I need help because I am beyond confused and do not know what to do or how to approach the issue. I have been married for about 2 months now and have dated my wife for about 3 years. I've known for a long time that she has a fairly short fuse but it wasn't often that she was angry with me prior to getting married. But since getting married it seems she gets very irritated with me 3-4 times per week. 90% of the time I don't know why she's mad and many times she gets mad over the most miniscule of things. On our honeymoon, I was driving and she wanted my to pull over to take a picture of something but there were about ten cars behind me and no shoulder on the side of the road so I just kept going. She was upset with me for for several hours after that. Later on that drive, I accidentally hit a bump in the road while she was trying to snap a picture and she got upset by that. Everything has to be perfect. I try to help her with things but if I'm not doing something exactly the way she wants then she gets upset and tells me to stop and she'll do it herself. I know I have my faults but I treat her right, I can't recall ever raising my voice in anger or talking down to her. I have a tough time expressing my feelings and don't want to hurt her feelings by telling her how I feel. I am extremely scared that we won't make it because I love her with every fiber of my being but lately I feel that she doesn't even like me or that I'm just in the way. I didn't have a very loving childhood. Nothing was ever good enough and was always getting yelled at. I was a damn good kid, stayed out of trouble, made good grades. If I made a 95 on a test I never heard "I'm proud of you or good job," all I heard was "why didn't you make a higher grade." My initial reaction is to shut down and not want to talk because I don't like confrontation and conflict. I know there is no way around it but to tell her how this makes me feel but I don't know exactly how to approach it because I don't want to hurt her. Any advice would be greatly appreciated.


----------



## Conrad

bgrice,

Click on this link:

http://talkaboutmarriage.com/mens-clubhouse/18347-fitness-tests.html

Once you start passing these tests, your world will change for the better.

Very fixable. Very normal.

Relax.


----------



## SunnyT

Print out what you just wrote and give it to her. Hand it to her and tell her that YOU find it hard to talk about things, but you are willing to open up the discussion. When you do talk to her, use "I" statements.... don't say all the things that she does wrong, just tell her how you feel. 

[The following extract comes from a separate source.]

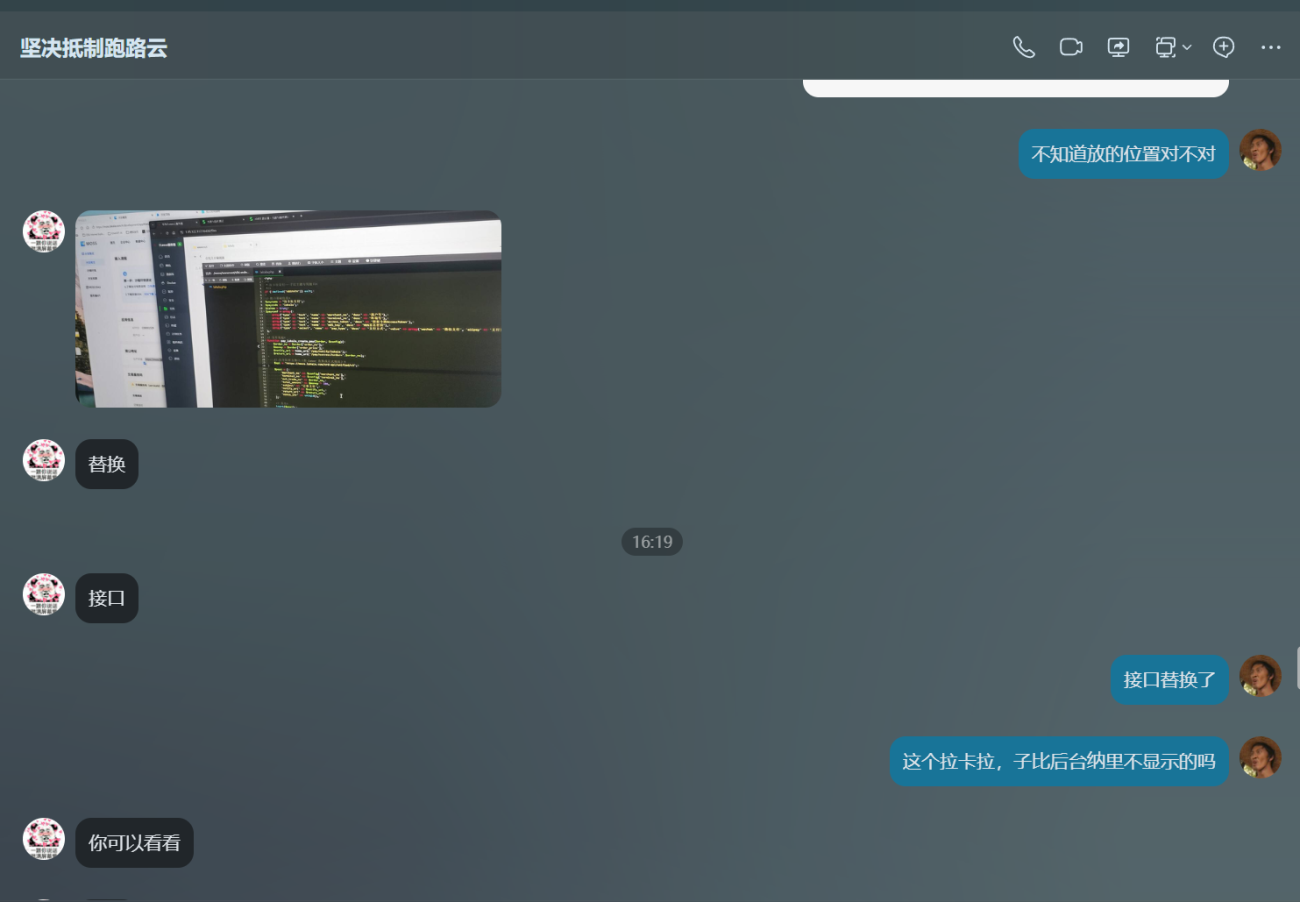
Task: Click the 16:19 timestamp label
Action: click(x=652, y=542)
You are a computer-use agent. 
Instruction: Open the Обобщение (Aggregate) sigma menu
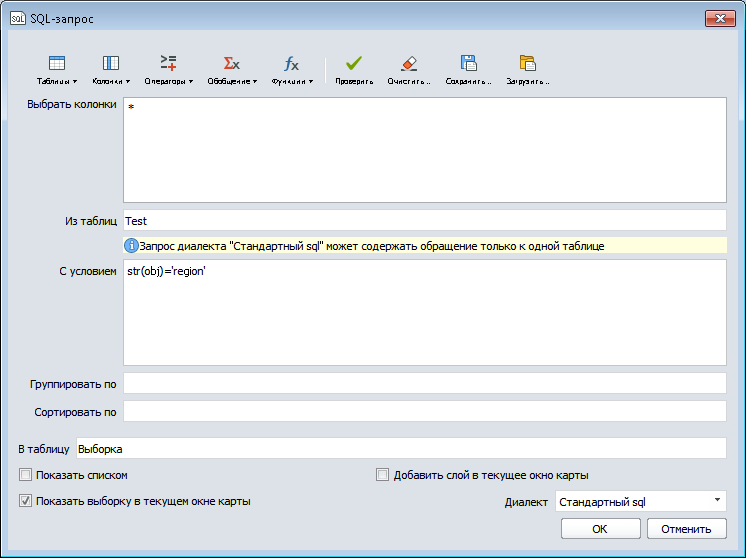232,69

For example, "I get frustrated when I try to help with something but you take over instead of letting me complete a task." Use specific examples, and be prepared for her to get defensive. 

Suggest marriage counseling, tell her you want to make your marriage stronger and that YOU will work on learning to communicate better...don't make it all about her anger, that can come out in counseling. But communication can make or break a marriage.

Just some ideas..... good luck!


----------



## that_girl

You have to tell her how you feel. Holding it in will make things WAY WORSE when the real shet hits the fan.


----------



## Conrad

In my experience, if you try to open a "logical discussion" with her on these topics, she will make you wish you hadn't.




SunnyT said:


> Print out what you just wrote and give it to her. Hand it to her and tell her that YOU find it hard to talk about things, but you are willing to open up the discussion. When you do talk to her, use "I" statements.... don't say all the things that she does wrong, just tell her how you feel.
> 
> For example, "I get frustrated when I try to help with something but you take over instead of letting me complete a task." Use specific examples, and be prepared for her to get defensive.
> 
> Suggest marriage counseling, tell her you want to make your marriage stronger and that YOU will work on learning to communicate better...don't make it all about her anger, that can come out in counseling. But communication can make or break a marriage.
> 
> Just some ideas..... good luck!


----------



## BigBadWolf

bgrice said:


> I need help because I am beyond confused and do not know what to do or how to approach the issue. I have been married for about 2 months now and have dated my wife for about 3 years. I've known for a long time that she has a fairly short fuse but it wasn't often that she was angry with me prior to getting married. But since getting married it seems she gets very irritated with me 3-4 times per week. 90% of the time I don't know why she's mad and many times she gets mad over the most miniscule of things. On our honeymoon, I was driving and she wanted my to pull over to take a picture of something but there were about ten cars behind me and no shoulder on the side of the road so I just kept going. She was upset with me for for several hours after that. Later on that drive, I accidentally hit a bump in the road while she was trying to snap a picture and she got upset by that.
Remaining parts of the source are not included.